Again, this is the ideal case. In the real world, things may not always be so clear, and having a unit testing class be a friend of the class it tests might be acceptable, or even desirable. Still, it's probably not something you want to do all the time. If it seems to come up often enough, that might a sign that your classes are too large and/or performing too many tasks. If so, further subdividing them by refactoring complex sets of private methods into separate classes should help remove the need for unit tests to know about implementation details.
You should consider that there are different styles and methods to test: Black box testing only tests the public interface (treating the class as a black box). If you have an abstract base class you can even use the same tests against all your implementations.
If you use White box testing, you might even look at the details of the implementation. Not only about which private methods a class has, but what kind of conditional statements are included (i.e. if you want to increase your condition coverage because you know that the conditions were hard to code). In white box testing, you definitely have "high coupling" between classes/implementation and the tests which is necessary because you want to test the implementation and not the interface.
As bcat pointed out, it's often helpful to use composition and more but smaller classes instead of many private methods. This simplifies white box testing because you can more easily specify the test cases to get a good test coverage.
I feel that Bcat gave a very good answer, but I would like to expound on the exceptional case that he alludes to
In the real world, things may not always be so clear, and having a
unit testing class be a friend of the class it tests might be
acceptable, or even desirable.
I work in a company with a large legacy codebase, which has two problems both of which contribute to making a friend unit-test desirable.
We suffer from obscenely large functions and classes which require refactoring, but in order to refactor it is helpful to have tests.
Much of our code is dependent on database access, which for various reasons should not be brought into the unit tests.
In some cases Mocking is useful to alleviate the latter problem, but very often this just leads to uneccessarily complex design (class heirarchies where none would otherwise be needed), while one could very simply refactor the code in the following way:
class Foo{
public:
some_db_accessing_method(){
// some line(s) of code with db dependance.
// a bunch of code which is the real meat of the function
// maybe a little more db access.
}
}
Now we have the situation where the meat of the function needs refactoring, so we'd like a unit test. It shouldn't be exposed publicly. Now, there's a wonderful technique called mocking that could be used in this situation, but the fact is that in this case a mock is overkill. It would require me to increase the complexity of the design with an unecessary hierarchy.
A far more pragmatic approach would be to do something like this:
class Foo{
public:
some_db_accessing_method(){
// db code as before
unit_testable_meat(data_we_got_from_db);
// maybe more db code.
}
private:
unit_testable_meat(...);
}
The latter gives me all of the benefits I need from unit testing, including giving me that precious safety net to catch errors produced when I refactor the code in the meat. In order to unit test it, I have to friend a UnitTest class, but I would strongly argue that this is is far better than an otherwise useless code heirarchy just to allow me to use a Mock.

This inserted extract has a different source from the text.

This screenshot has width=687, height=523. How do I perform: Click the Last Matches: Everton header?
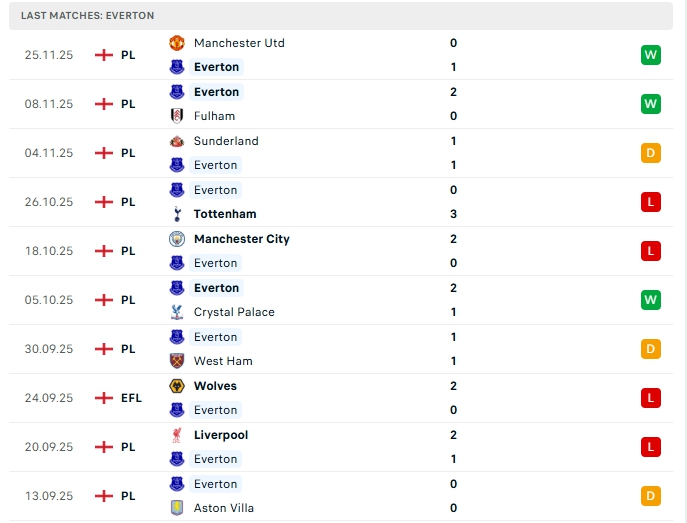[87, 16]
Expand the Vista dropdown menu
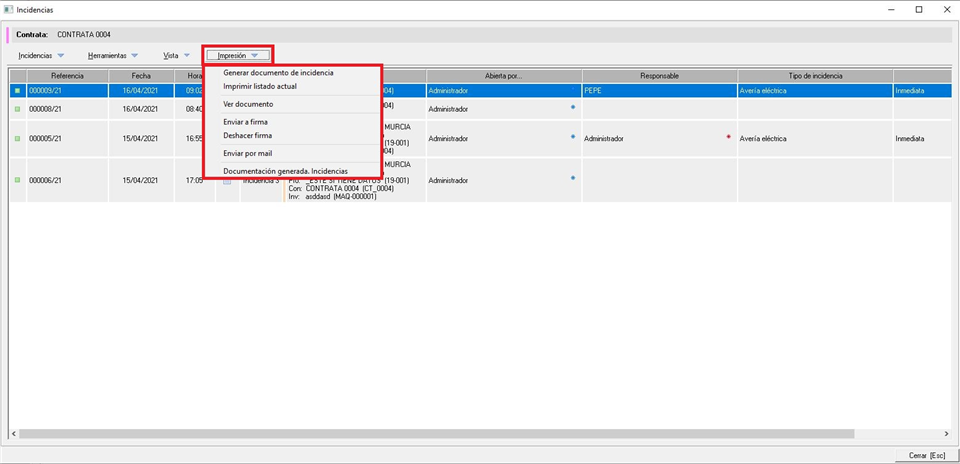The height and width of the screenshot is (464, 960). [x=176, y=56]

I think this should become an idiom, and I think it's a suitable, pragmatic solution to increase the ROI of unit testing.
Like bcat suggested, as much as possible, you need to find bugs using public interface itself. But if you want to do things like printing private variables and comparing with expected result etc(Helpful for developers to debug the issues easily), then you can make UnitTest class as friend to class to be tested. But you may need to add it under a macro like below.
class Myclass
{
#if defined(UNIT_TEST)
friend class UnitTest;
#endif
};
Enable flag UNIT_TEST only when Unit testing is required.

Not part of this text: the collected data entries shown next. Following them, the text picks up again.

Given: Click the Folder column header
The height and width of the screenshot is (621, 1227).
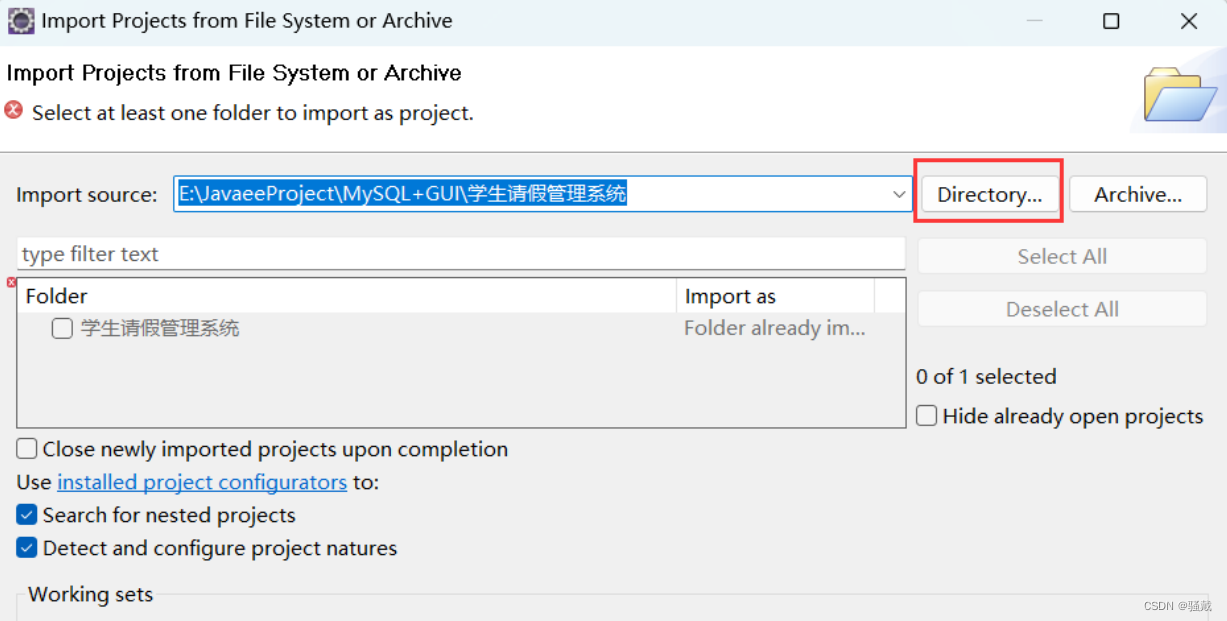Looking at the screenshot, I should [56, 295].
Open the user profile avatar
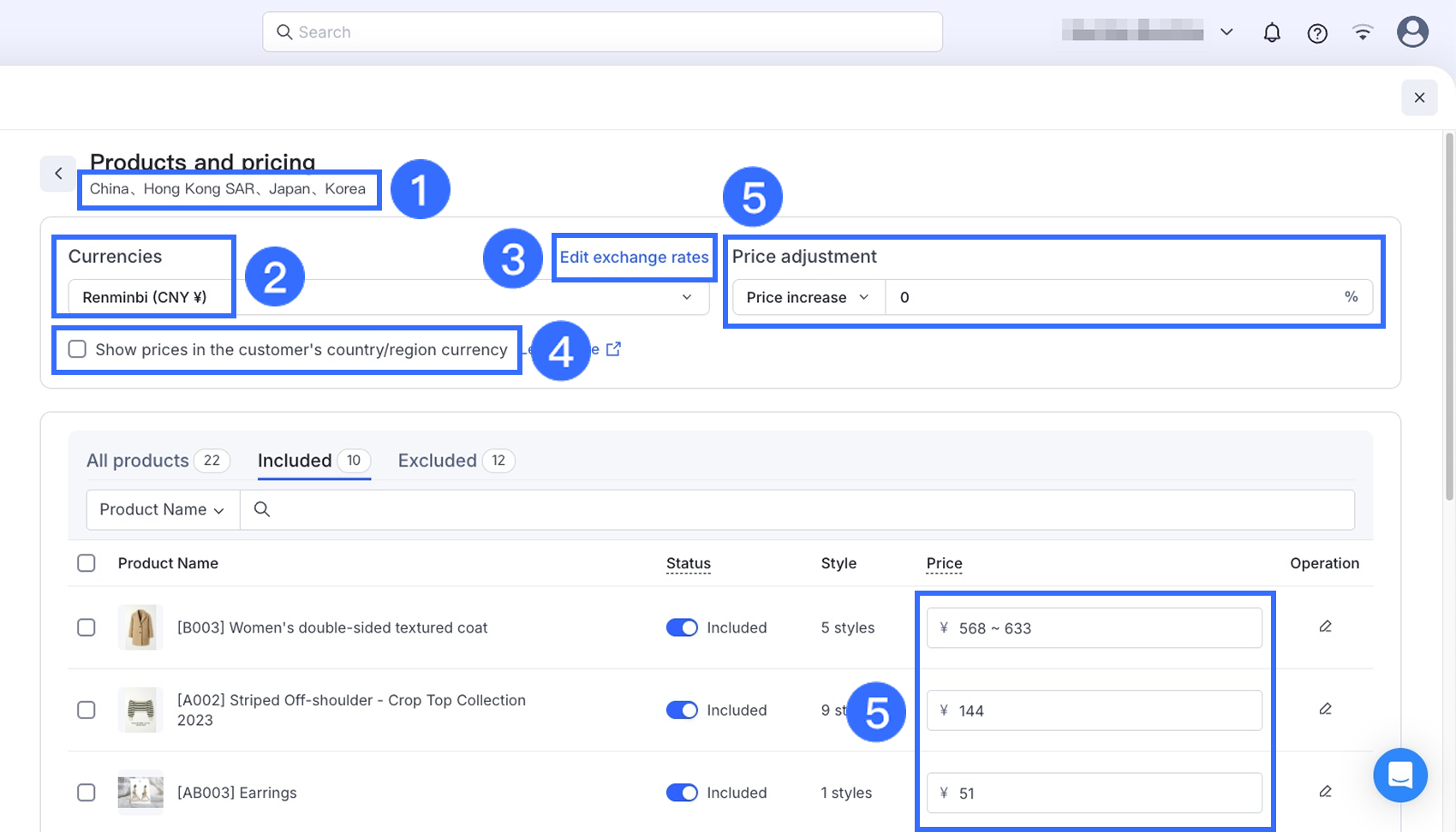Viewport: 1456px width, 832px height. pos(1412,33)
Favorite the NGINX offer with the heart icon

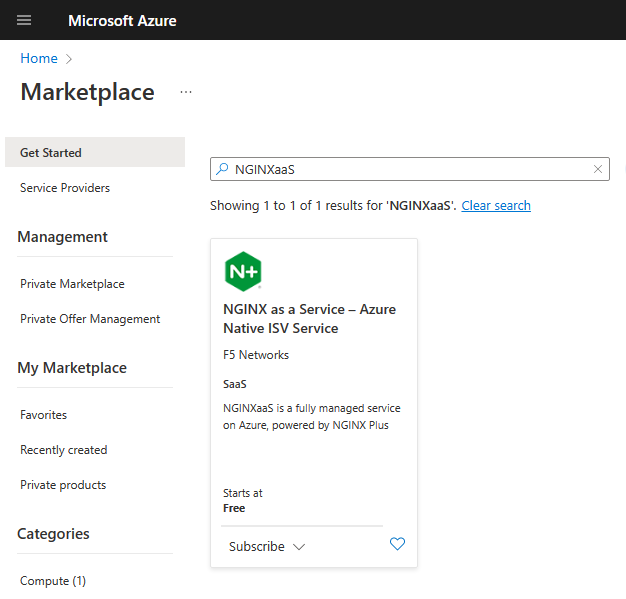click(397, 545)
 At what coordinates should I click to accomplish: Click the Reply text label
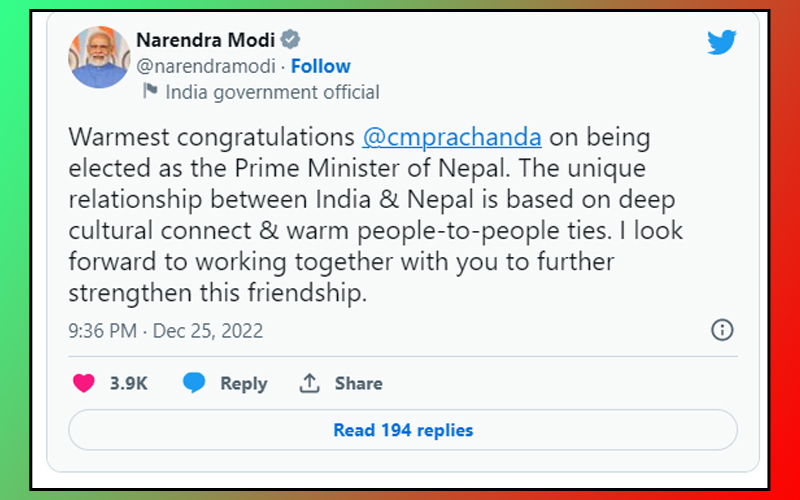[x=243, y=383]
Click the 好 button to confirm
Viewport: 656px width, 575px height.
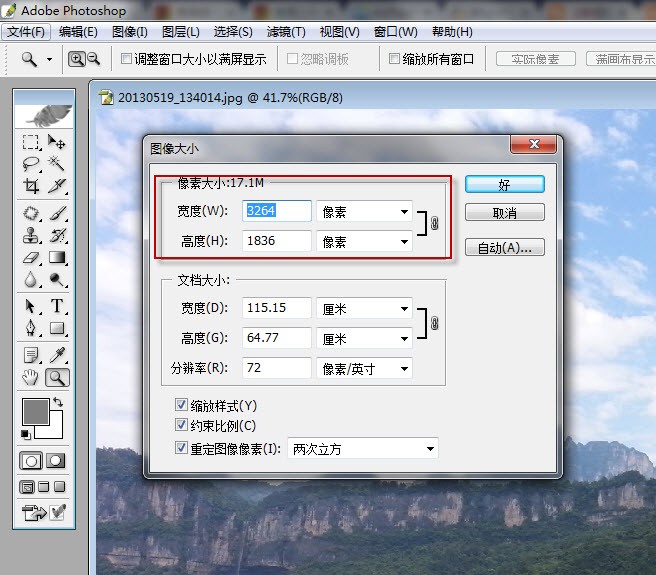coord(505,185)

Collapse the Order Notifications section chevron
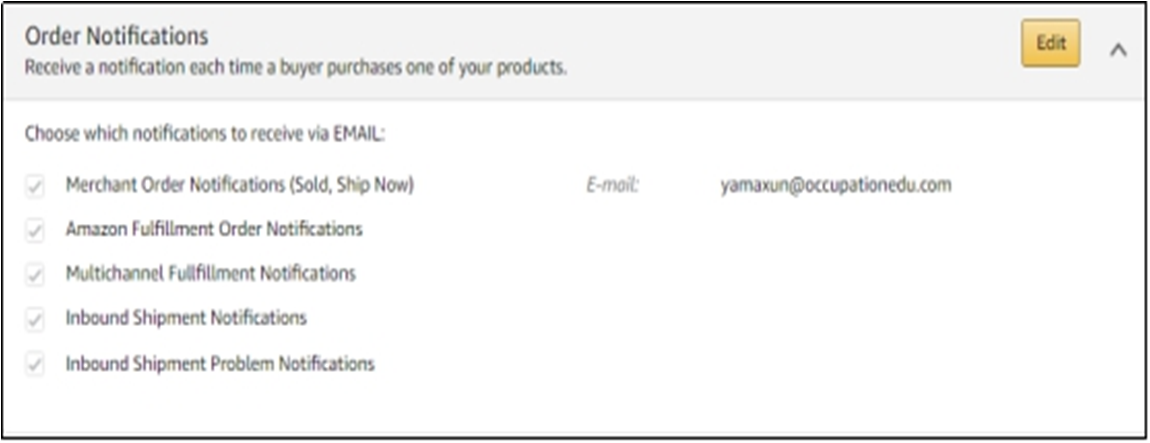coord(1118,50)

For other releases, you need to disable this flag.
I don't see anything wrong with using a friend unit testing class in many cases. Yes, decomposing a large class into smaller ones is sometimes a better way to go. I think people are a bit too hasty to dismiss using the friend keyword for something like this - it might not be ideal object oriented design, but I can sacrifice a little idealism for better test coverage if that's what I really need.
Typically you only test the public interface so that you are free to redesign and refactor the implementation. Adding test cases for private members defines a requirement and restriction on the implementation of your class.
Make the functions you want to test protected.
Now in your unit test file, create a derived class.
Create public wrapper functions that call your the class-under-test protected functions.
So I have a factory class and I'm trying to work out what the unit tests should do. From this question I could verify that the interface returned is of a particular concrete type that I would expect.
What should I check for if the factory is returning concrete types (because there is no need - at the moment - for interfaces to be used)? Currently I'm doing something like the following:
[Test]
public void CreateSomeClassWithDependencies()
{
// m_factory is instantiated in the SetUp method
var someClass = m_factory.CreateSomeClassWithDependencies();
Assert.IsNotNull(someClass);
}
The problem with this is that the Assert.IsNotNull seems somewhat redundant.
Also, my factory method might be setting up the dependencies of that particular class like so:
public SomeClass CreateSomeClassWithDependencies()
{
return new SomeClass(CreateADependency(), CreateAnotherDependency(),
CreateAThirdDependency());
}
And I want to make sure that my factory method sets up all these dependencies correctly. Is there no other way to do this then to make those dependencies public/internal properties which I then check for in the unit test? (I'm not a big fan of modifying the test subjects to suit the testing)
Edit: In response to Robert Harvey's question, I'm using NUnit as my unit testing framework (but I wouldn't have thought that it would make too much of a difference)
Often, there's nothing wrong with creating public properties that can be used for state-based testing. Yes: It's code you created to enable a test scenario, but does it hurt your API? Is it conceivable that other clients would find the same property useful later on?
There's a fine line between test-specific code and Test-Driven Design. We shouldn't introduce code that has no other potential than to satisfy a testing requirement, but it's quite alright to introduce new code that follow generally accepted design principles. We let the testing drive our design - that's why we call it TDD :)
Adding one or more properties to a class to give the user a better possibility of inspecting that class is, in my opinion, often a reasonable thing to do, so I don't think you should dismiss introducing such properties.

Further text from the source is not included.